Transcribe the listing precisely, entry by entry.

**DATA PROVIDED:**
● ● ●

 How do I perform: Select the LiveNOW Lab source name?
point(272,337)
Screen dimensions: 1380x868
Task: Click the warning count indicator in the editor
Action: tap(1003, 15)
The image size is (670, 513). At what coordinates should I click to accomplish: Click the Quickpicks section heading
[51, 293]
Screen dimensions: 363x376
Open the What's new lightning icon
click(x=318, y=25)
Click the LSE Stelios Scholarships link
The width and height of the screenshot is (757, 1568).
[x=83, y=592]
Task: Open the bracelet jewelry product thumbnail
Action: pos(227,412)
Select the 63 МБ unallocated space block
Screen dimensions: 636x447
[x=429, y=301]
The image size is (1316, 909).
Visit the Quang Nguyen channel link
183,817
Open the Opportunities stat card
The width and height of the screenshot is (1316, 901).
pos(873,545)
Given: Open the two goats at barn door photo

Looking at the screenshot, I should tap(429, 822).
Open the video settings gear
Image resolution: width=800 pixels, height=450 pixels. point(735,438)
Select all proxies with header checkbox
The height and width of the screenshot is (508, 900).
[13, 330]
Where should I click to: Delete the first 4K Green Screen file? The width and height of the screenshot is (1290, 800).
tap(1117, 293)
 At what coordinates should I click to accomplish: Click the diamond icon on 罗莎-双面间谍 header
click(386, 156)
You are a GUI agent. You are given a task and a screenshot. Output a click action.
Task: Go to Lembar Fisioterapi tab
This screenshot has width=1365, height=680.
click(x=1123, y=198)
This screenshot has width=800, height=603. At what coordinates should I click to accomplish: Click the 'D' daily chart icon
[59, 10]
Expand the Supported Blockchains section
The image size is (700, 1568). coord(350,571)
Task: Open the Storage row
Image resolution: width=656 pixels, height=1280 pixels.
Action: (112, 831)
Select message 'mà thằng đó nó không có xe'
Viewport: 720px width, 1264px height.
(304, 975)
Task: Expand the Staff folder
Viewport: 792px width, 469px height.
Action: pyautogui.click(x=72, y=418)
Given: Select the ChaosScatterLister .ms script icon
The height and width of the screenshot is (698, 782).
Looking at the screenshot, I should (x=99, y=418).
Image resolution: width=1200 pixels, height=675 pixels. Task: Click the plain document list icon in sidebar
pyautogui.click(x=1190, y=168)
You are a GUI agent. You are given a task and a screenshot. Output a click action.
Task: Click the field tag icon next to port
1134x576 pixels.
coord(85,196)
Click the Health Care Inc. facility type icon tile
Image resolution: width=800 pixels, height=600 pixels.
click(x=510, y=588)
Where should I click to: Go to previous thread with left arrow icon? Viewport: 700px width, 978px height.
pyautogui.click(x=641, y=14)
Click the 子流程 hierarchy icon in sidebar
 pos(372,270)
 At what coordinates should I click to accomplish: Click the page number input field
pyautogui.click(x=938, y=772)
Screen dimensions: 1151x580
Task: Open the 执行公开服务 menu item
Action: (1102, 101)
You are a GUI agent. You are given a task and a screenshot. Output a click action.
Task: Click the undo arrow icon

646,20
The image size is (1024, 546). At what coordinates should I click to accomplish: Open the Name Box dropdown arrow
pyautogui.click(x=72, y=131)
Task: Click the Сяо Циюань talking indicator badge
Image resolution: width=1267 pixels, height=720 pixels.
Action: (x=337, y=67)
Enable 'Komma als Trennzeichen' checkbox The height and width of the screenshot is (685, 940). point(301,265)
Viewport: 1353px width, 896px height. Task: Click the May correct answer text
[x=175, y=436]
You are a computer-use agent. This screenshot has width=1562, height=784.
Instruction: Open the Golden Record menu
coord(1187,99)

● ● ●

**WRITTEN SOLUTION:**
 How do I perform: Select the LiveNOW Lab source name?
point(272,337)
Screen dimensions: 1380x868
Task: Click the warning count indicator in the editor
Action: tap(1003, 15)
The image size is (670, 513). At what coordinates should I click to accomplish: Click the Quickpicks section heading
[51, 293]
Screen dimensions: 363x376
Open the What's new lightning icon
click(x=318, y=25)
Click the LSE Stelios Scholarships link
The width and height of the screenshot is (757, 1568).
[x=83, y=592]
Task: Open the bracelet jewelry product thumbnail
Action: pos(227,412)
Select the 63 МБ unallocated space block
Screen dimensions: 636x447
[x=429, y=301]
The image size is (1316, 909).
Visit the Quang Nguyen channel link
183,817
Open the Opportunities stat card
The width and height of the screenshot is (1316, 901).
pos(873,545)
Given: Open the two goats at barn door photo

Looking at the screenshot, I should tap(429, 822).
Open the video settings gear
Image resolution: width=800 pixels, height=450 pixels. point(735,438)
Select all proxies with header checkbox
The height and width of the screenshot is (508, 900).
[13, 330]
Where should I click to: Delete the first 4K Green Screen file? The width and height of the screenshot is (1290, 800).
tap(1117, 293)
 At what coordinates should I click to accomplish: Click the diamond icon on 罗莎-双面间谍 header
click(386, 156)
You are a GUI agent. You are given a task and a screenshot. Output a click action.
Task: Go to Lembar Fisioterapi tab
This screenshot has width=1365, height=680.
click(x=1123, y=198)
This screenshot has width=800, height=603. At what coordinates should I click to accomplish: Click the 'D' daily chart icon
[59, 10]
Expand the Supported Blockchains section
The image size is (700, 1568). coord(350,571)
Task: Open the Storage row
Image resolution: width=656 pixels, height=1280 pixels.
Action: (112, 831)
Select message 'mà thằng đó nó không có xe'
Viewport: 720px width, 1264px height.
(304, 975)
Task: Expand the Staff folder
Viewport: 792px width, 469px height.
Action: pyautogui.click(x=72, y=418)
Given: Select the ChaosScatterLister .ms script icon
The height and width of the screenshot is (698, 782).
Looking at the screenshot, I should (x=99, y=418).
Image resolution: width=1200 pixels, height=675 pixels. Task: Click the plain document list icon in sidebar
pyautogui.click(x=1190, y=168)
You are a GUI agent. You are given a task and a screenshot. Output a click action.
Task: Click the field tag icon next to port
1134x576 pixels.
coord(85,196)
Click the Health Care Inc. facility type icon tile
Image resolution: width=800 pixels, height=600 pixels.
click(x=510, y=588)
Where should I click to: Go to previous thread with left arrow icon? Viewport: 700px width, 978px height.
pyautogui.click(x=641, y=14)
Click the 子流程 hierarchy icon in sidebar
 pos(372,270)
 At what coordinates should I click to accomplish: Click the page number input field
pyautogui.click(x=938, y=772)
Screen dimensions: 1151x580
Task: Open the 执行公开服务 menu item
Action: (1102, 101)
You are a GUI agent. You are given a task and a screenshot. Output a click action.
Task: Click the undo arrow icon

646,20
The image size is (1024, 546). At what coordinates should I click to accomplish: Open the Name Box dropdown arrow
pyautogui.click(x=72, y=131)
Task: Click the Сяо Циюань talking indicator badge
Image resolution: width=1267 pixels, height=720 pixels.
Action: (x=337, y=67)
Enable 'Komma als Trennzeichen' checkbox The height and width of the screenshot is (685, 940). point(301,265)
Viewport: 1353px width, 896px height. Task: Click the May correct answer text
[x=175, y=436]
You are a computer-use agent. This screenshot has width=1562, height=784.
Instruction: Open the Golden Record menu
coord(1187,99)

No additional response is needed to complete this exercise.